Do the hard things at work. Because others won't.

I grew up in Bend, Oregon, where the stark high desert meets the piney mountains. It’s got a little bit of altitude at about 4,000 feet of elevation, so the air is a little thinner.

Less oxygen means running is just a little bit harder. We also had lots of hills in Bend.

I was a long-distance runner. So I ran up lots of hills. Then I ran down the hills. Then back up other hills and back down again and sometimes it felt like I was going either up or down.

A really big hill is Pilot Butte, just two blocks from the house I grew up in. It had a paved road that wound around the butte to the top, rising about 500 feet in a mile.

I ran Pilot Butte so much I can still picture it clearly. Especially that last little curve where it got really steep.
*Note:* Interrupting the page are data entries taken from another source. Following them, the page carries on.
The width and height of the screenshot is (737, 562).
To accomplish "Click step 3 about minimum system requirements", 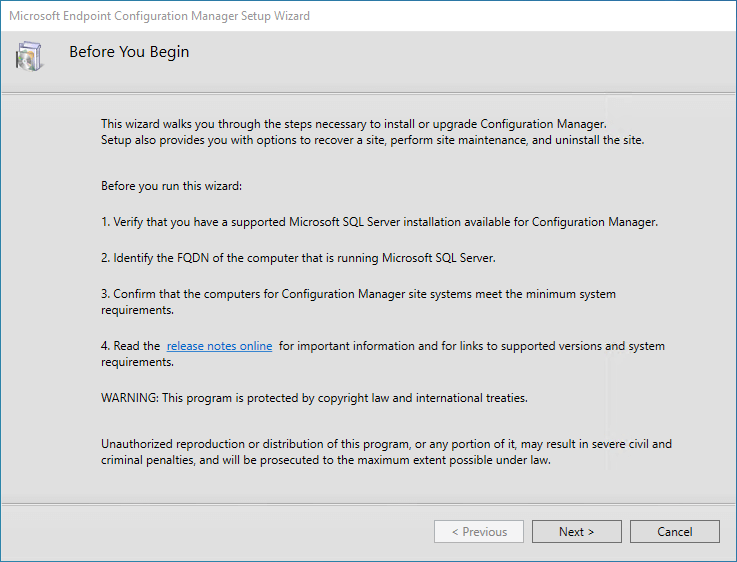I will 358,302.
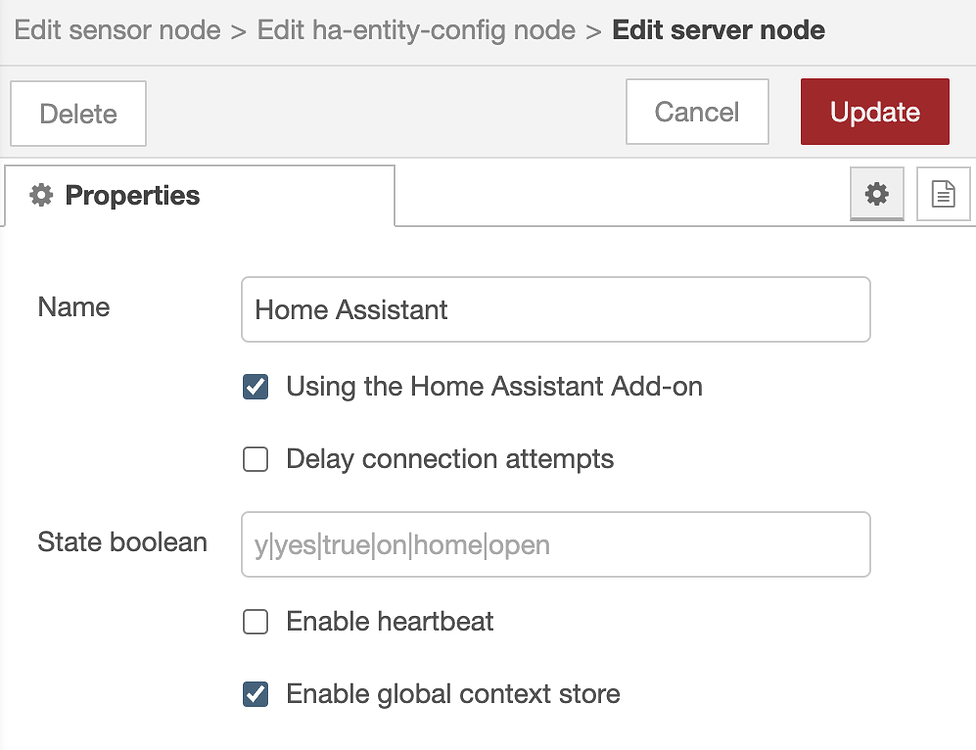Cancel editing the server node

coord(697,112)
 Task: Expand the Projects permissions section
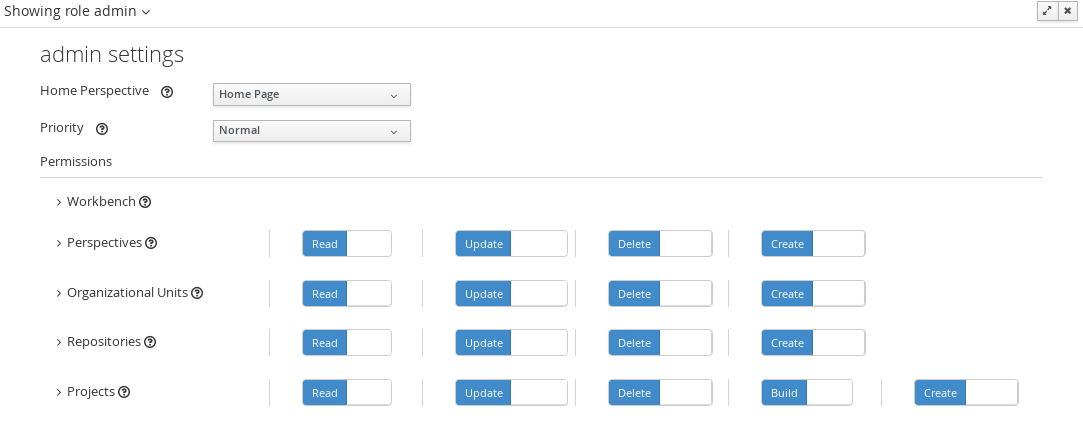[x=59, y=393]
I raced cross country for my school, the Bend High Lava Bears. At Bend High, I figured out that those boys from the Willamette Valley, especially the track runners who ran cross country in the fall, didn’t like hills.

So the hills became my calling card in races because I didn’t have the speed to keep up with them on the flats.

Runners generally don’t like hills for obvious reasons. But I embraced them. Attacked them.

I figured I would do the thing that my competitors didn’t want to do.

It paid off. I built strength running those hills. I could take the other runners on the hills and because of all that strength from running on so many hills at altitude I could keep up with them on the flats.

And then I had an epiphany. The place to really separate from the pack wasn’t running up the hill.

It was at the top of the hill when everyone was gassed. Where they least expected someone to really push the pace. Things got even better for me in the races.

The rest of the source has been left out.